** BEGIN Source document **

RawJaw began freestyle rapping at thirdteen and became a freestyle champion eleven years later in 2019. His accolades include winning at Tourettes Without Regrets, Return of the Cypher, ZuluNation RTSB, and Battle of the Zae. Born in Rajasthan, India, his moniker is a play on both his birthplace and the Hindi word for king, “raja.” After releasing collab mixtapes with European producer Masta Dbl G and Seattle beat battle champion Bamboon, RawJaw will be releasing his first EP, Pomegranate Seeds, with production from his brother WLK. His live performances are marked by freestyles and crowd call-and-response chants that deliver the energy of underground cyphers.

Wanting to show solidarity with the ongoing struggles that Indian farmers are facing due to new agricultural laws, RawJaw collaborated with Jazba and A’niche on “Grow Food.” The beat, inspired by Punjabi Bhangra rhythms, was created by WLK. The video is directed by Jamie DeWolf, subtitled in Hindi & Punjabi, and features the song’s vocalists leading a march across the Golden Gate Bridge. RawJaw explains the inspiration and purpose behind the track,

When I noticed my family being dismissive of the Sikh farmers…I decided to lok more into the issue. I was emotionally moved by the fortitude of protesting farmers who camped on the roads for months. I felt ashamed that old protestors were being beaten by the police, while the Indian media was either silent or contradictory to the farmers’ complaints against the new bills. I created the song to help explain the complex issue to a Western audience, and also show that young Indian-Americans are capable of uniting behind the farmers, whether we are Hindu, Sikh, or any other religion.

** END Source document **

Reproduce everything in the RawJaw profile from "When I noticed" down to "any other religion.", and swap "police" for "authorities". Work only from the RawJaw profile.

** BEGIN Given entries **

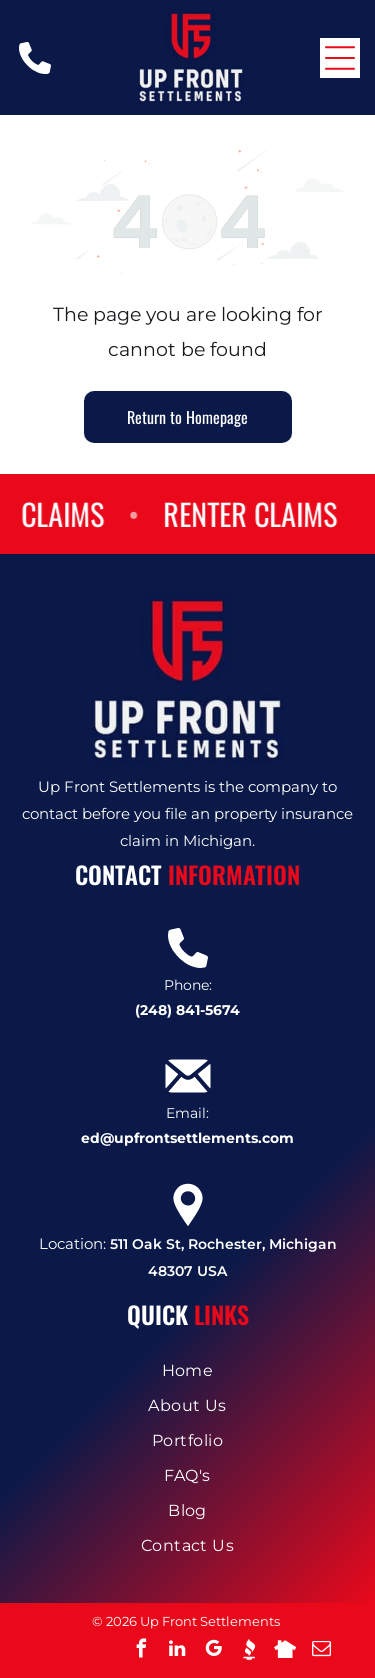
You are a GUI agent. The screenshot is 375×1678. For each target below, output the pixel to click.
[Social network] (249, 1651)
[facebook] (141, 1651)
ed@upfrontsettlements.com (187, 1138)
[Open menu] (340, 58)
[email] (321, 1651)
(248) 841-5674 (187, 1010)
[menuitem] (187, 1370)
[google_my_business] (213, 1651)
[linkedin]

** END Given entries **
** BEGIN Given entries **

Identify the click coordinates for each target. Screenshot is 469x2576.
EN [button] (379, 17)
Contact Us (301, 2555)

** END Given entries **
** BEGIN Given entries **

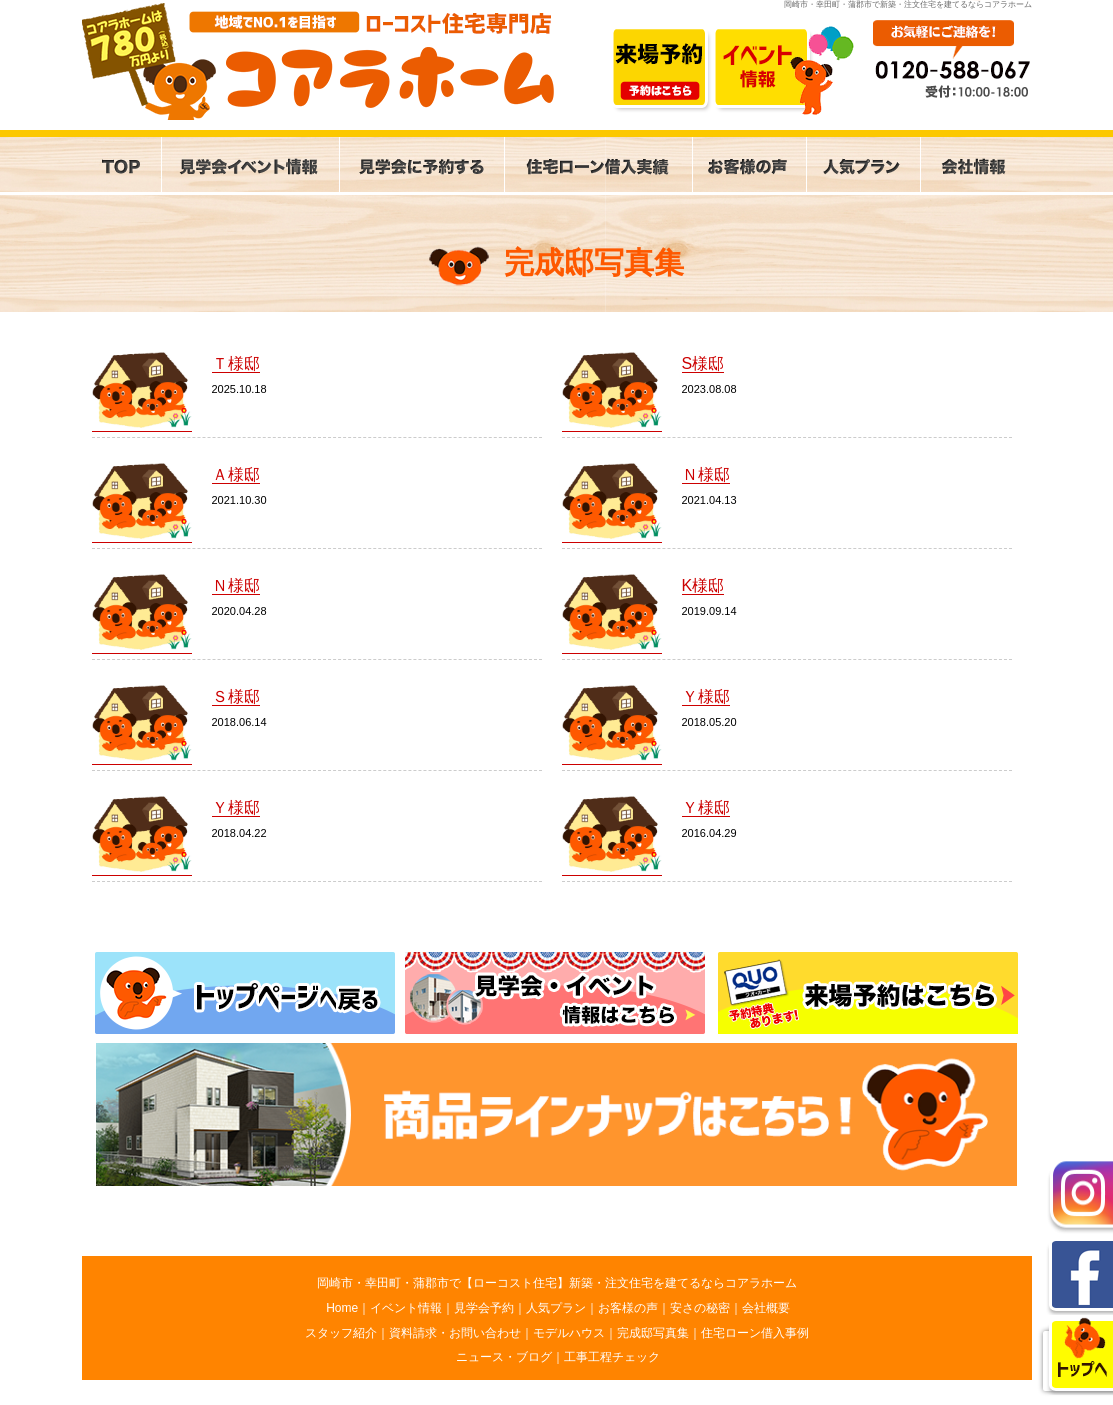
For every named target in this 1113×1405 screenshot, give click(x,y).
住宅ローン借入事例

** END Given entries **

— Answer —
When I noticed my family being dismissive of the Sikh farmers…I decided to lok more into the issue. I was emotionally moved by the fortitude of protesting farmers who camped on the roads for months. I felt ashamed that old protestors were being beaten by the authorities, while the Indian media was either silent or contradictory to the farmers’ complaints against the new bills. I created the song to help explain the complex issue to a Western audience, and also show that young Indian-Americans are capable of uniting behind the farmers, whether we are Hindu, Sikh, or any other religion.